TO DO
In the data below, the copy begins at the line containing "Task: Open the Device Manager link" and runs through the last line; repeat those lines exactly, minus the pictures.

(Saved entries)
# # # # #
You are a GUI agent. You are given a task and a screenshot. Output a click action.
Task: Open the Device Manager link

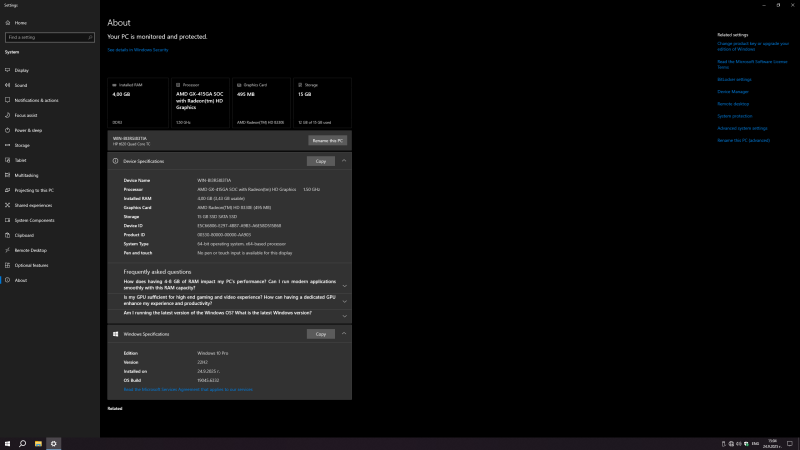pos(732,91)
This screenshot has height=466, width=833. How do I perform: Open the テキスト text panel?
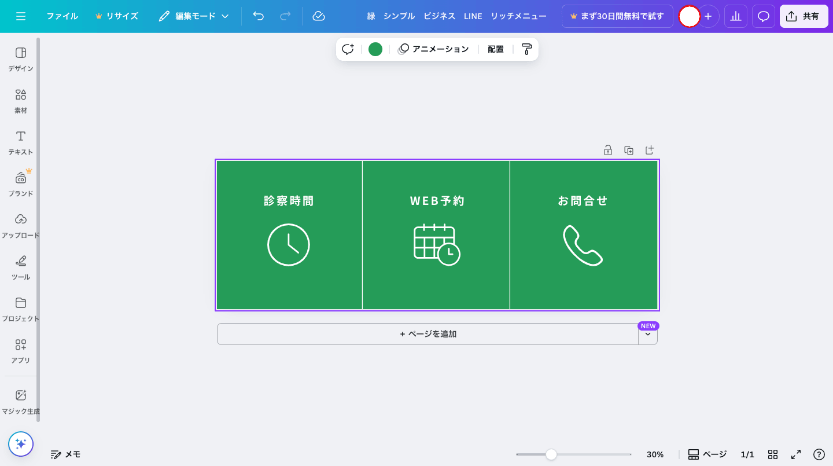pos(20,141)
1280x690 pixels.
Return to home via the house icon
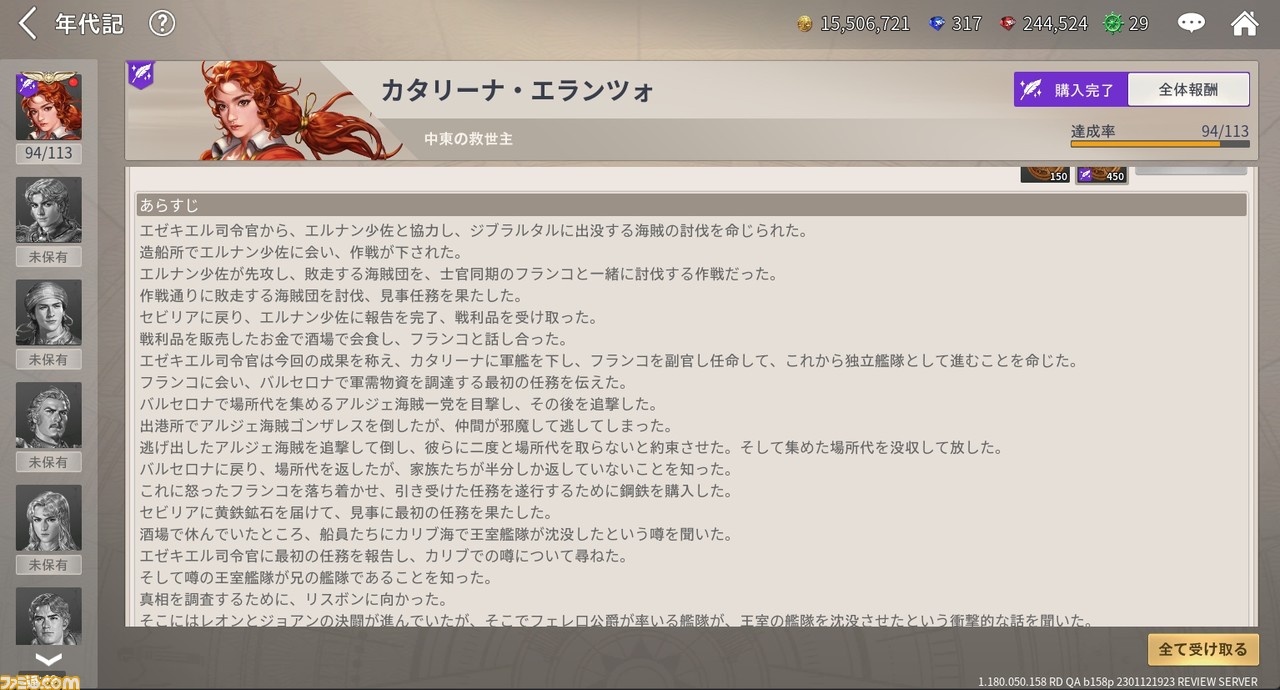coord(1244,23)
# # # # #
ANSWER SECTION
Task: Open the Device Manager link

pos(732,91)
This screenshot has height=466, width=833. How do I perform: Open the テキスト text panel?
pos(20,141)
1280x690 pixels.
Return to home via the house icon
coord(1244,23)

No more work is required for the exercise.